Die Giessform befindet sich hierbei in einer Druckkammer. Trotz Aufrechterhaltung
des Drucks bis zum vollständigen Erstarren des Gussstücks gelingt es jedoch mit diesem
Verfahren nicht, die Bildung von Lunkern zu vermeiden.
[0004] Angesichts dieser Gegebenheiten haben sich die Erfinder das Ziel gesetzt, ein Verfahren
der eingangs erwähnten Art im Hinblick auf die Verminderung der Lunkerbildung zu verbessern.

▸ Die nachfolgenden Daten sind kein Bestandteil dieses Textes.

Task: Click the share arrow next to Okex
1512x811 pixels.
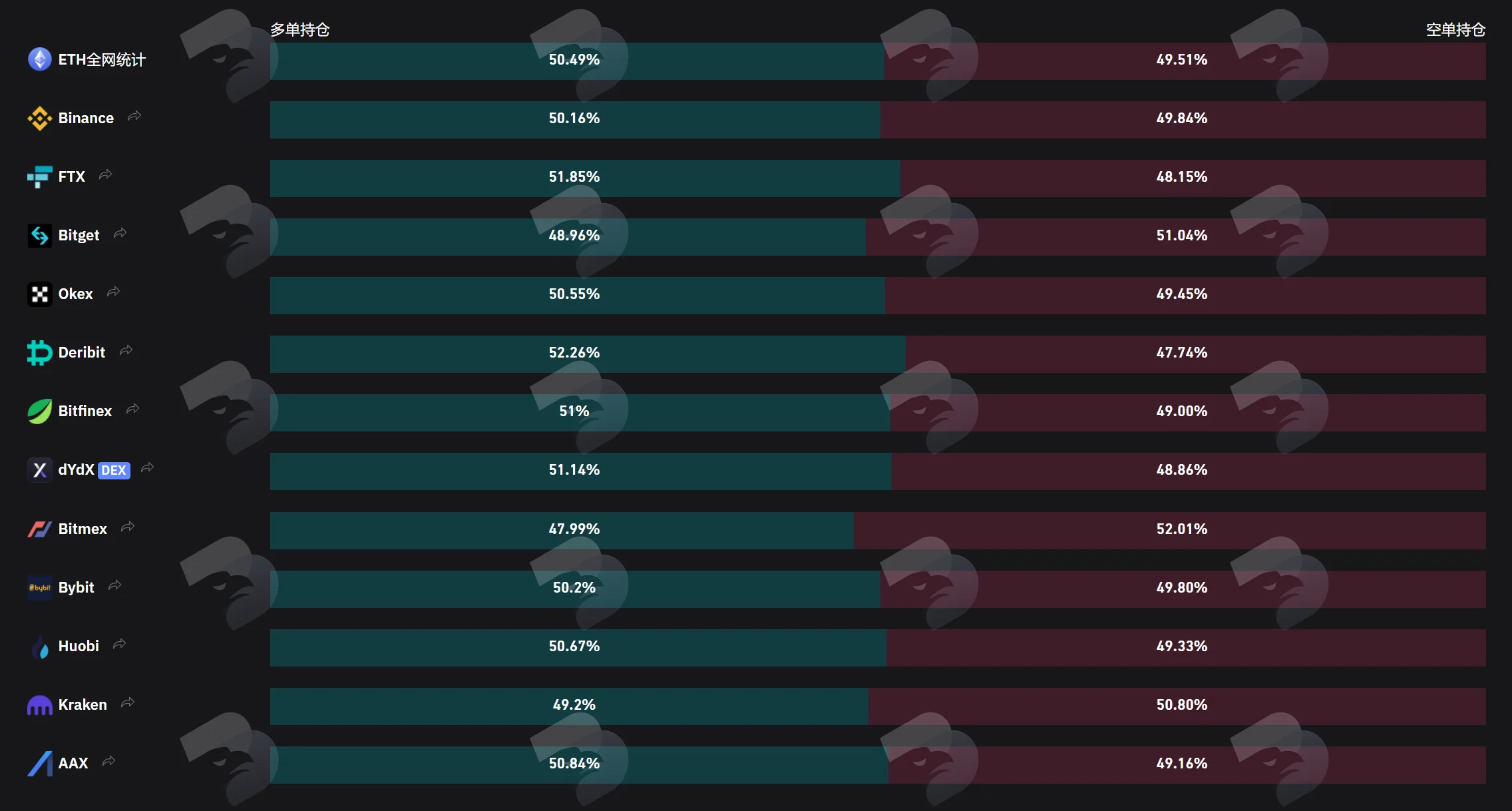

[0005] Zur Lösung der gestellten Aufgabe führt, dass die Druckbeaufschlagung erst nach Beginn
der Erstarrung der Oberfläche des Gussstücks erfolgt.
[0006] Die Druckbeaufschlagung erfolgt bevorzugt nach Beginn der Erstarrung der Oberfläche
desjenigen Teilbereichs des Gussstücks, in welchem die Bildung von Lunkern verhindert
werden soll.
[0007] Der überraschende Effekt, dass die Lunkerbildung erst durch das Aufbringen eines
Gasdrucks nach der Bildung einer erstarrten Randzone am Gussstück wirkungsvoll und
reproduzierbar vermindert werden kann, lässt sich mit dem unterschiedlichen Gasdruck
in den Lunkern und ausserhalb des Gussstücks erklären. Erfolgt die Druckbeaufschlagung
bereits während der Formfüllphase, bzw. unmittelbar danach, so stehen die sich in
der erstarrenden Metallschmelze bildenden Lunker und Poren über feine, an die Oberfläche
des Gussstücks dringende Kanäle mit der das Gussstück bzw. die Giessform umgebenden
Atmosphäre in Verbindung. Eine gewisse Anzahl Lunker ist dadurch zumindest zeitweise
offenporig und steht demzufolge ebenfalls unter dem erhöhten Gasdruck. Diese Bedingungen
wirken nun dem Kompressionseffekt der Druckbeaufschlagung entgegen, so dass ein Zusammenpressen
der Lunker und Poren nicht erfolgen kann. Die Anwendung des erfindungsgemässen Verfahrens
- nämlich die Einwirkung eines erhöhten Gasdrucks auf das Gussstück nach Ausbildung
einer erstarrten Randzone - hat zur Folge, dass die Lunker und Poren in ihrer Entstehungsphase
mit der Atmosphäre ausserhalb des Gussstücks nicht in Verbindung stehen. Ein verhältnismässig
geringer Kompressionsdruck ist deshalb ausreichend, um die Bildung von Lunkern und
Poren wirksam zu unterbinden.
[0008] Der optimale Zeitpunkt für die Druckbeaufschlagung liegt bei einer vom Erstarrungsbeginn
an gerechneten Zeit, welche 20 bis 70 % der Erstarrungszeit entspricht. Die Erstarrungszeit
ist hierbei definiert als Zeitspanne zwischen Erstarrungsbeginn und vollständiger
Erstarrung eines Teilbereichs des Gussstücks und kann für jede beliebige Giessform
empirisch gefunden oder aber aus Wärmehaushaltsberechnungen abgeleitet werden.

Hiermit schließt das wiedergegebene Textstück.